Why I Write Post-Apocalyptic Fiction

 I’m a reader. I’ve read it all—from cereal boxes to mammoth, generational, historical sagas (think Michener). I love them all.

As a child, books swept me away from a world I could not control.

As a teen, books invited me to discover truths no one was talking about.

As a young mom, books filled the gaps and kept me entertained when snotty noses ruled my days . . . and nights.

But of all the books, of all the stories, post-apocalyptic fiction fired my imagination like none other. 

“Lucifer’s Hammer” and “Alas, Babylon” had it all: built in drama, sensational conflict, and unlimited possibilities.

Now, I write post-apocalyptic fiction because the genre makes everything important again—food, water, air, family, children, security, relationships, sex, life, and death. 

A good story requires conflict. All good writers understand this. The old writing adage says write characters you love, run them up a tree, and then . . . throw rocks at them (Nabokov.)

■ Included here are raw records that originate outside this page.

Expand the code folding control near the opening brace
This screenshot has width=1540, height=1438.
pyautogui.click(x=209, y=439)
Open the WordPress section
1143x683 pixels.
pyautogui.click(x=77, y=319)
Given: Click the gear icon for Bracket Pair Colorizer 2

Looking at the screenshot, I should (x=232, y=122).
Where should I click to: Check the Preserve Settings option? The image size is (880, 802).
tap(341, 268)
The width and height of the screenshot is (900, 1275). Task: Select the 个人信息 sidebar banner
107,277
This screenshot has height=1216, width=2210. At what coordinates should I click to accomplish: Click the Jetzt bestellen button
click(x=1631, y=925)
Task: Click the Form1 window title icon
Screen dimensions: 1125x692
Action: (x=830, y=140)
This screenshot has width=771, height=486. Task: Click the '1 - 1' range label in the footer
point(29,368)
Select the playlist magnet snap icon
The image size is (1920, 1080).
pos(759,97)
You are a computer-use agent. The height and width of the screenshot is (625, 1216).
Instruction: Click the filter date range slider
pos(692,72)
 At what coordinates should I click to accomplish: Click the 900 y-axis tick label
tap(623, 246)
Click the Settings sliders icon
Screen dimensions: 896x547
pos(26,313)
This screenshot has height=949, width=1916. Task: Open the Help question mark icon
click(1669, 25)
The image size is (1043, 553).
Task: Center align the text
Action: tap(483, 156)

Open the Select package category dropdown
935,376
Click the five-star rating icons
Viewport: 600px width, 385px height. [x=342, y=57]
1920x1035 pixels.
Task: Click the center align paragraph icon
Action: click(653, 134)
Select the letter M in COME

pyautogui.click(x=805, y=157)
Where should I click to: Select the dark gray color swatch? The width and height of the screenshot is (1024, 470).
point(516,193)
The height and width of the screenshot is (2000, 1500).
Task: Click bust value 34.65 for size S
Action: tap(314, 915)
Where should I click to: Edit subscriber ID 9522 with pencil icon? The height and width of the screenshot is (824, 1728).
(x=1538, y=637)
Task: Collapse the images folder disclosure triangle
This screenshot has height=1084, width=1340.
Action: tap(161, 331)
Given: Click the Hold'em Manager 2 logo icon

Post-apocalyptic fiction? Done. It’s all there. The story spins out like a tapestry of trouble and triumph. Our characters can’t help but find themselves “up a tree” and the rocks come automatically.

It’s a genre that owns action, adventure, and survival. 

I used to think that mysteries must be hard to write. I never know who “done it.” But then I realized that mysteries, like post-apocalyptic fiction, have built-in drama—someone’s dead, someone is going to be dead, someone is making sure someone is dead. Bam! Drama!

And drama is the air our characters breathe.

Don’t get me wrong. I still read it all. But I’ll always find my way back to post-apocalyptic fiction where anyone can imagine themselves up that tree and the rocks just keep on coming.